News surfaced in late 2012 that the U.S. Defense Logistics Agency (DLA) wanted to reduce the risk of counterfeit parts in its supply chain and issued an authentication-marking requirement for electronic microcircuits. “Implementation of this new requirement will reduce the risk of counterfeit parts entering the DLA’s supply chain,” said Chris Metz, chief of the Technical and Quality Policy division for DLA Logistics Operations.
The goal was to brand electrical components with a unique, botanical SigNature DNA mark that combines both structured and unstructured data and that would identify parts to a specific supplier or manufacturer. This month, the DLA came out with more specific procurement guidelines for parts identification and authentication.
“The good news is that the government stepped in with new legislation for the aerospace and defense sectors and that will better protect war fighters,” said Mark Snider, founder and president of ERAI, which monitors, investigates, and reports issues affecting the global electronics supply chain.
Snider recalled the early days of NASA, when every electrical component was custom built and highly reliable and dependable. “After that, the semiconductor industry recognized that commercial off the shelf (CTOS) parts could perform the same function,” he said. “As a result, today we have many readily available components with only a minimum of customization.”
A minimum of customization makes it easier for suppliers to counterfeit parts and tougher for manufacturers, distributors, and retailers to know beyond a doubt that the components they use are built to the latest levels of technology and specification. “In some cases, if you x-ray a component, you can see that the outer body of the part looks right, but the x-ray reveals that there are no connections inside of the component, so it doesn’t work,” said Dr. Richard McDermott, CEO of SignaKey.
The new digital-bio signatures on parts, a product of big data, combine standard and Internet of Things (IoT) unstructured data into unique part “signatures.” These parts identifiers flow into analytics databases that manufacturers and parts distributors can use to detect counterfeit parts.
“With the technology, you can do a visual inspection of a batch of chips and then laser-etch each chip,” said McDermott. “Then you can x-ray the chip and perform an electrical test.” At every step, documentation and the results of the step are recorded on the encrypted label that is lasered into the component. This allows anyone in the supply chain to see exactly who touched the part and what was done to it and when.”

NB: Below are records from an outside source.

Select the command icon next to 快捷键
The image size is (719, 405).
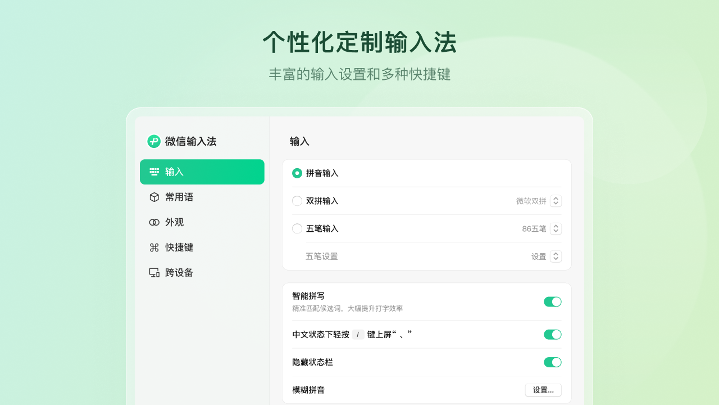point(153,247)
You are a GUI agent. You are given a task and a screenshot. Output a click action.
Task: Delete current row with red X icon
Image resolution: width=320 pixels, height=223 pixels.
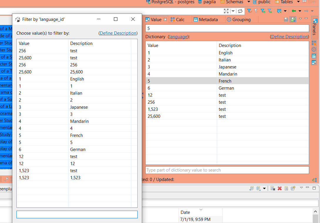coord(279,188)
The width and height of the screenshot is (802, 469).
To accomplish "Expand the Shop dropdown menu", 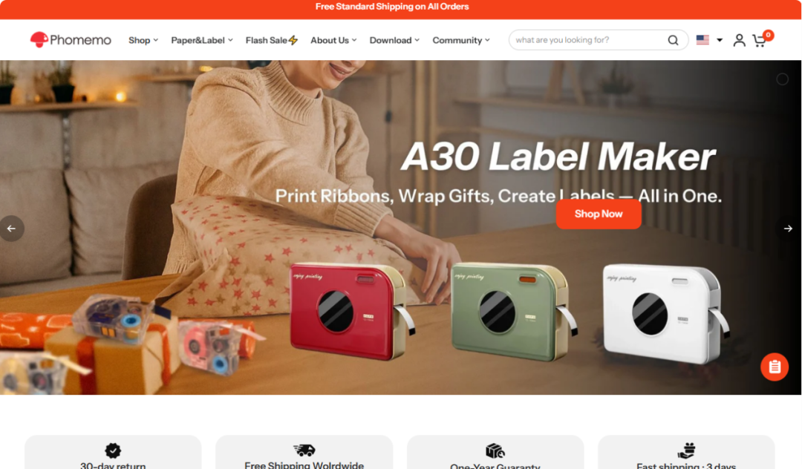I will [143, 40].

The advantage of capturing all of the documentation for a component and putting it into a central database is that the easiest thing to fake in a part counterfeiting operation is the paperwork. “With the capture of documentation and results at every stage of component handling throughout the supply chain, you have a master record of your chain of custody,” said McDermott. “This makes counterfeiting that much more difficult.”

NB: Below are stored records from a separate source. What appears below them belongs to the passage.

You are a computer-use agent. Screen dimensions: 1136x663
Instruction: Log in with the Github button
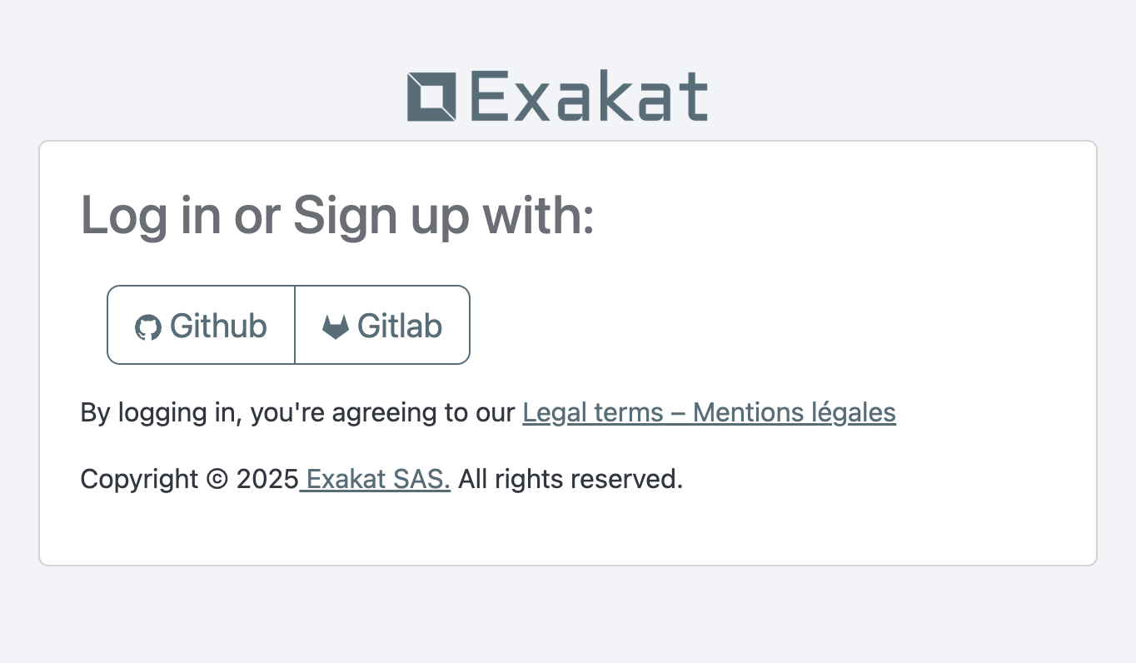click(x=202, y=325)
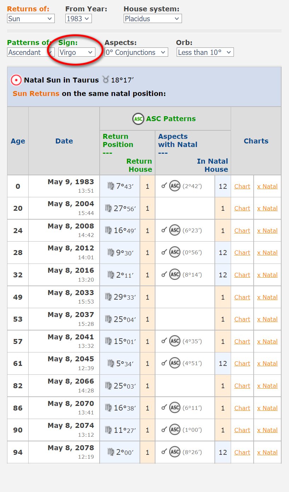
Task: Open the Chart link in the age 94 row
Action: [x=242, y=452]
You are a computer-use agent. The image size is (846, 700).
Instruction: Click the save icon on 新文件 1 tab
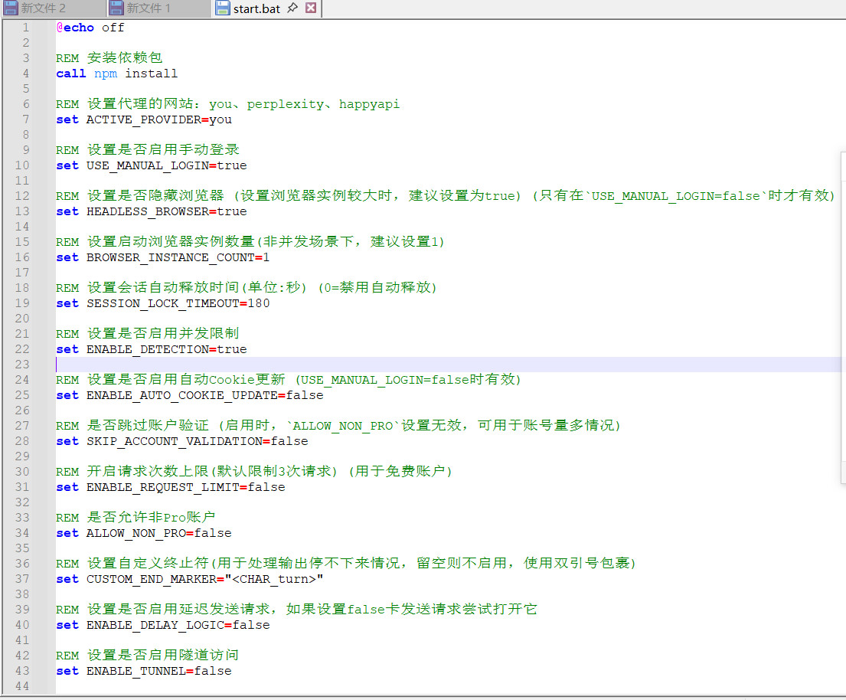[116, 8]
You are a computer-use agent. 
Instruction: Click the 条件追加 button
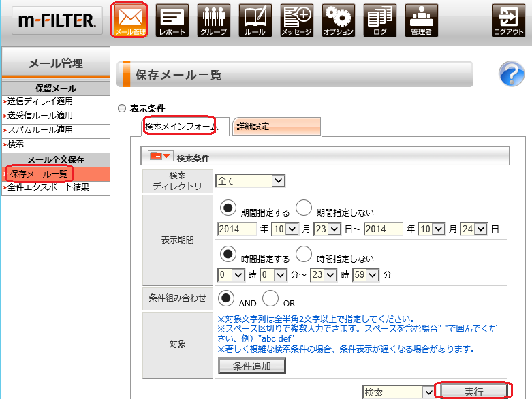(251, 366)
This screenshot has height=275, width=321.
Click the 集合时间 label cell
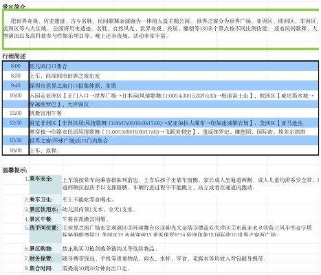tap(45, 268)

Equally exciting is the hybrid use of both biotech and digital technology. SignaKey uses this and so does Applied Data Sciences.
“We already have 29 suppliers signed up with us on this process,” said Mitchell Miller, Applied Data Science’s director of communications. “The beauty of DNA is that it can’t be copied.”
Miller says his company extracts DNA from plants and then re-engineers it into a unique DNA that is combined with digital technology into a “mark” that is placed on an electrical component such as a microcircuit. “The mark contains information showing who produced the component, or on what node of the supply chain it was sourced,” said Miller. “It contains information to show that the part has passed the standards and testing thresholds, and the mark can’t be copied or reverse-engineered like other technologies that have been used in the past….We keep a master database that houses all of the information on these parts, and that our clients can use in their component research.”
The arrival of new digital encryption and biotech technologies for parts identification and authentication can’t come soon enough. “Between 10 and 15% of parts in the U.S. military supply chain are suspect when it comes to authentication,” said Miller.
These new parts authentication technologies are prime examples of big data at work. If we can get to a point where traditional and non-traditional data are optimally combined into a dynamic mode of tracking and tracing parts, the dollars saved by companies in mitigating counterfeit parts and the safety improvements they will be able to deliver to their customers are virtually inestimable.